Lightman, I am guessing that all of your gear is clean? Almost sounds like they are finding the traps because they smell. If everything is indeed clean, why not set some sets specifically for **** to try to head them off B4 they get in your K-9 traps. Buckets, cubbies etc baited with good fishy smelling bait and lure will attract the ***** but usually not the yotes or the fox. Who knows you might catch a cat in one of the buckets too if you get lucky. Until you thin out the ****, I am afraid that they will probably continue to plague your line. Ken


----------



## Lightman (Feb 9, 2009)

I set traps for them and had some success as I mentioned, but no where near the activity that I had on my other sets. I thought it might be the screens. I used some screens and some I put out with no screens. None of the traps without screens was dug up...unless it had an animal or was otherwise tripped. I think it was the screens, I had a friend tell me that a **** will walk in the sand and if he feels any shift he will assume there is a log under the ground and dig it up and flip it...for grubs I assume. I don't think that is the case here because we actually tracked the same **** from digging up one set to being caught in the next. All the screens were new...dang me for not aging them or something. We joked about setting a few traps using the screens as bait....or putting on set with screens and 5 more around it without screens. I'll thin em out, and at this rate the large fur is reasonably safe.


----------



## cattrapper77 (Feb 14, 2009)

Deleted!!!

Obviously someone didn't read the "Morons among us" sticky at the top of the trapping forum.

Do not post crap like that again. Use your head man, that's all we ask.

Sincerely,

ND trapper


----------



## Trapper62 (Mar 3, 2003)

*Cattrapper77, that is the stupidest thing I have ever seen printed on this or any other site for that matter, not to mention 100% illegal. That is PETA propoganda waiting to be discovered! I hope that post gets deleted!*

Lightman, do as Ken stated, specifically put in sets for **** away from the canine/cat sets.

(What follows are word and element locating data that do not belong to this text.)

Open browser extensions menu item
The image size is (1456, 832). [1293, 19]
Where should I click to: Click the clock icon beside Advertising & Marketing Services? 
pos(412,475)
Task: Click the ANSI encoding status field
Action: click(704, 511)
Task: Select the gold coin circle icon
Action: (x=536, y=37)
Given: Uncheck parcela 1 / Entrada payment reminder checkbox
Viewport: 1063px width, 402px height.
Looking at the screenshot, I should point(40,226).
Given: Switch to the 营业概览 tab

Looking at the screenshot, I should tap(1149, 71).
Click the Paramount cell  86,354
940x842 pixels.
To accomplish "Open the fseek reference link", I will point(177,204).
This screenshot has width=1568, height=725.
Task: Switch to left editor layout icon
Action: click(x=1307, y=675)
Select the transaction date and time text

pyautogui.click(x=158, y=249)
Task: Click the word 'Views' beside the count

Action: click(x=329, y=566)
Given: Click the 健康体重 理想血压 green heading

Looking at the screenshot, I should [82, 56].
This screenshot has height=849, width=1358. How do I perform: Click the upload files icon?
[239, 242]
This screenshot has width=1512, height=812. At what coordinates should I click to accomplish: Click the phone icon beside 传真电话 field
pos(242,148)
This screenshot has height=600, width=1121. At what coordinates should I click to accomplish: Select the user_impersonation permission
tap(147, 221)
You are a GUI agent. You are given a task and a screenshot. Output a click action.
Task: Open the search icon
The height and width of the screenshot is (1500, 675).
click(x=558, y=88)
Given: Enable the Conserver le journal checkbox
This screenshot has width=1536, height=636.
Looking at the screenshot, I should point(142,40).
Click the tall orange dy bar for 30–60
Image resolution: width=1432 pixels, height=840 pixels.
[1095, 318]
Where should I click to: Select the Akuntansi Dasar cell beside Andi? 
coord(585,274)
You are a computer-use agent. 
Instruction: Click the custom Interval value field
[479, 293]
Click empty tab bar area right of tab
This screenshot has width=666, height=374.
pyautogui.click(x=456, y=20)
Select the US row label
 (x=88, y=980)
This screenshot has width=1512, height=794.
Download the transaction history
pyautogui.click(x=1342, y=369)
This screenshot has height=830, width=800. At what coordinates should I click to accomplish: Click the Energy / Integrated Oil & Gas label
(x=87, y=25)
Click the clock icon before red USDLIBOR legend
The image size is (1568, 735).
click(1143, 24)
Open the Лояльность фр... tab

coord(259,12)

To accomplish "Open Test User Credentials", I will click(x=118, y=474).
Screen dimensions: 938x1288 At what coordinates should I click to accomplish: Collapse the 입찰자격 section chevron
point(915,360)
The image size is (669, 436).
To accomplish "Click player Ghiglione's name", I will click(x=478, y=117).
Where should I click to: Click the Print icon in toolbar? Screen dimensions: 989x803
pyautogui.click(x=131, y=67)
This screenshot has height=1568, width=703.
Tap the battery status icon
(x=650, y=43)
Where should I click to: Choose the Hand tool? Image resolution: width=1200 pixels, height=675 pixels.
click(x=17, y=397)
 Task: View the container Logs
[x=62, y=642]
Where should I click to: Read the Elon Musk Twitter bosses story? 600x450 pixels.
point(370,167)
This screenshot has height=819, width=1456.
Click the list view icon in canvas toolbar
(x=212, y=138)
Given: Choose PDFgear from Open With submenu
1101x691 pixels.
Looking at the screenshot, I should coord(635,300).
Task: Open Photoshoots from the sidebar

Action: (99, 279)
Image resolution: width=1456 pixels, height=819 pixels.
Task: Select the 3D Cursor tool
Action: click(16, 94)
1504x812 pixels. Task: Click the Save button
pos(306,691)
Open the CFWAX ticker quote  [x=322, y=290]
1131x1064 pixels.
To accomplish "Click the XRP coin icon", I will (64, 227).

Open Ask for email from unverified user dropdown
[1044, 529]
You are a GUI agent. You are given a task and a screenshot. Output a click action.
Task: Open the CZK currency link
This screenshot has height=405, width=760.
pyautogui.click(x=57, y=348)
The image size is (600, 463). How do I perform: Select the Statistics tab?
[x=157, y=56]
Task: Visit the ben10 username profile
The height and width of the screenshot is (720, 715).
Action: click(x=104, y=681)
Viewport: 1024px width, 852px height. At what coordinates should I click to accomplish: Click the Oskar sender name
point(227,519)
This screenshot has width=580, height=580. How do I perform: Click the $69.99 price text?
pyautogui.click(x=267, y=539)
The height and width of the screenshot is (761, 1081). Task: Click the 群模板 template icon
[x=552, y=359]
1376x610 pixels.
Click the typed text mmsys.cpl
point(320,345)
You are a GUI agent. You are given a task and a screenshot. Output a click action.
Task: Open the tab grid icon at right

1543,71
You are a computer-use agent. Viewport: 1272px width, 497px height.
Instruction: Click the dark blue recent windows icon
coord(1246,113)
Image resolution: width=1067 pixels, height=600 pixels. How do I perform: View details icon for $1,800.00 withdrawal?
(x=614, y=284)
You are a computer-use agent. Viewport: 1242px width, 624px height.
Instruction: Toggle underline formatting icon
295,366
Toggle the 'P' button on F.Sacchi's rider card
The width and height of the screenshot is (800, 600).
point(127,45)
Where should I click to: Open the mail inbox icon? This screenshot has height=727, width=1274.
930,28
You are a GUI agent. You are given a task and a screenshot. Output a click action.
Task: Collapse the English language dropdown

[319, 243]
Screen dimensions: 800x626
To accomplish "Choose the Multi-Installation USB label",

Buckets with coni's (if legal for your area) are effective as are trail sets with coni's (again if legal) and species specific traps if you have access to them.

Good Luck and 77 keep advice like that to yourself!


----------



## bearhunter (Jan 30, 2009)

delete-delete delete 77's


----------



## moneyshot27 (Jan 13, 2009)

i agree with trapper62. 77, please delete that post. i'm not a very experienced trapper but i would like for trapping to stick around. we don't need stupid things like that to tarnish our image.


----------



## cattrapper77 (Feb 14, 2009)

how do i do that?


----------



## rookietrapper91 (Mar 25, 2009)

holy cow. 

cattrapper77, no offense but you sound kinda crazy


----------



## beever trapper (Jan 21, 2009)

Another vote for delete!

Not very cool. For an individual that posts a years' take like that, one would think they surely could hold a catch with just the average trap, like a trapper. too bad.


----------



## moneyshot27 (Jan 13, 2009)

77,

any post you put out will have an edit icon at the top. it'll be right below the date/time posted and next to the 'ignore' and 'quote' icons. just click on that, go through your post and delete or add what you need to.


----------